═════ TEXT SECTION ═════
Controversy over past remarks leads Southwestern Seminary to announce a special board meeting.

A growing group of Southern Baptist women called for Paige Patterson to be removed as president of Southwestern Baptist Theological Seminary (SWBTS) on Sunday, due to what they claimed was his “unbiblical view of authority, womanhood, and sexuality.”

Patterson, one of the most influential leaders in the Southern Baptist Convention (SBC), has faced widespread criticism in recent weeks for old remarks, including a discussion of divorce in cases of abuse and multiple comments on women’s appearances.

“We cannot defend or support Dr. Patterson’s past remarks,” stated an open letter to SWBTS trustees, which grew from 100 to more than 850 signatories on Sunday night. “No one should.

“The fact that he has not fully repudiated his earlier counsel or apologized for his inappropriate words indicates that he continues to maintain positions that are at odds with Southern Baptists and, more importantly, the Bible’s elevated view of womanhood,” states the letter. “The [SBC] cannot allow the biblical view of leadership to be misused in such a way.”

The letter comes from scores of Southern Baptist women, including leaders such as: Karen Swallow Prior, a Liberty University professor and research fellow with the Ethics and Religious Liberty Convention; Lauren Chandler, an author, worship singer, and wife of The Village Church pastor Matt Chandler; Jennifer Lyell, a vice president at SBC-affiliated B&H Publishing Group; and Amanda Jones, a Houston church planter and daughter of Bible teacher Beth Moore. (Victims’ advocates such as Rachael Denhollander and Mary DeMuth also signed on, as did some men, though the petition is intended for women at SBC churches.)
═════ AVAILABLE DATA ═════
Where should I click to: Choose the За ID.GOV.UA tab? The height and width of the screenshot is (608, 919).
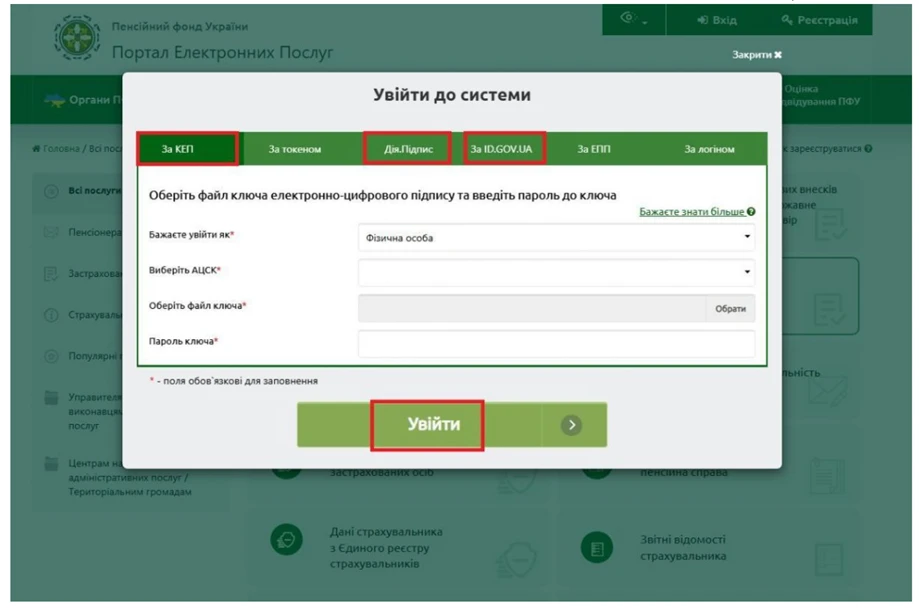click(502, 149)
═════
● EXERCISE A: According to the article on Paige Patterson, how many signatories did the open letter to SWBTS trustees have by Sunday night?
● EXERCISE B: Retype the part of the article on Paige Patterson starting with "A growing group" and going on through "on women’s appearances.".
The material has no role here.

● RESPONSE A: More than 850.

● RESPONSE B:
A growing group of Southern Baptist women called for Paige Patterson to be removed as president of Southwestern Baptist Theological Seminary (SWBTS) on Sunday, due to what they claimed was his “unbiblical view of authority, womanhood, and sexuality.”

Patterson, one of the most influential leaders in the Southern Baptist Convention (SBC), has faced widespread criticism in recent weeks for old remarks, including a discussion of divorce in cases of abuse and multiple comments on women’s appearances.